This is a rather old fashioned word. I don’t hear it so much these days. I do hear it’s Pop culture synonyms quite often though – guts, grit, even moxie.  It’s my opinion that we still need the word Fortitude to describe what enables us to endure, with moment-by-moment courage, the legacy of trauma, whether in ourselves or loved ones.

Trauma interferes with our sense of Self. In the case of children, that sense of Self is developing and childhood trauma interrupts, diverts, co-opts, that natural process.  The Psyche will organize itself to protect the core identity.  In some cases this involves extremes like developing multiple personalities or fleeing the home environment at a young age.  However the child copes, patterns will be established that will likely be mal-adaptive in adulthood and have to be unlearned. Examples would be self-medicating, shutting down, acting out, repetitive running away, or combinations of all these.

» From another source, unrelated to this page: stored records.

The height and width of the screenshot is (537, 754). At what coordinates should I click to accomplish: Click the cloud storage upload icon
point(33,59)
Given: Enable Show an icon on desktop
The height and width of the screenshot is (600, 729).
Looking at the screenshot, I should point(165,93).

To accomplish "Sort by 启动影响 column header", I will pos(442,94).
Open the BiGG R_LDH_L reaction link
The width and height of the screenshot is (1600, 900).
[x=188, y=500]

We can be hindered in our ability to respond to life’s challenges by inertia, which is a form of the Freeze response to trauma. Where Fortitude comes in is when we want to collapse under the sheer weight of a situation but instead we go within and gather the scattered jewels of our psyche. From these jewels we take the energy to carry on, whatever that looks like in the moment. It can be as simple as washing our face and putting our shoes on. It can be doing the dishes or opening the windows. These movements pull us out of inertia into the moment. Usually we can decide on the “next right thing.”

When the shit hits the proverbial fan I need Nature. Just staring at a mountain can stimulate Fortitude.  If there’s also a clear lake, that’s a bonus.

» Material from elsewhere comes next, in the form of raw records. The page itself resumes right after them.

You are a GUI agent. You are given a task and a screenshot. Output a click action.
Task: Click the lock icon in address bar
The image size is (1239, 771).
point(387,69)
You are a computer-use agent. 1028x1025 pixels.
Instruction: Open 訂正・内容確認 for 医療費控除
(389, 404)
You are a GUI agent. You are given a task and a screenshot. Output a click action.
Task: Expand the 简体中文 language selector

                                                                                                                                               photo credit: Daphnie Leigh

 

To contemplate something in Nature that is timeless can allow for the message  “This Too Shall Pass” to penetrate our mind, meaning the tumultuous emotions of the day are not permanent. We can pray for the grace of Fortitude.

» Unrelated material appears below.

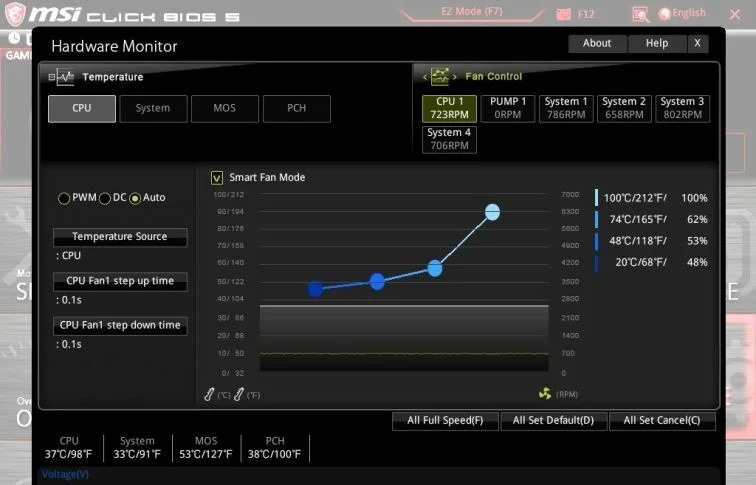This screenshot has width=756, height=485.
Task: Click the yellow fan RPM icon
Action: tap(545, 394)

“Fortitude is a force that helps you endure when you can’t endure any more.”

Carolyn Myss

 

Overcome any bitterness that may have come because you were not up to the magnitude of the pain that was entrusted to you. Like the mother of the world who carries the pain of the world in her heart, each of us is part of her heart and is, therefore, endowed with a certain measure of cosmic pain. You are sharing in the totality of that pain. You are called upon to meet it in joy instead of self-pity. The secret: offer your heart as a vehicle to transform cosmic suffering into joy.

Sufi saying

 

I have many times felt I was “not up to the magnitude of the pain entrusted to me.”  Often, if I thought of my ancestors and what they had to endure, I could summon the Fortitude to respond to whatever crisis was unfolding. This Sufi view of suffering takes us even beyond Fortitude to a larger vision of ourselves and our heart’s capability.  It unites us with, to use a quote from Paul McCartney, “all the broken hearted people living in the world.”  This can catapult us out of isolation and into the community of man – to be human is to be vulnerable. No one had a perfect past and no one manages their life completely free of the residue left by that past.

When the patterns of the past have me by the throat, it helps to remember that I’m only chasing a shadow. No matter how many angry words are exchanged, how many explanations and justifications are given, I’ll never capture, or change, the past.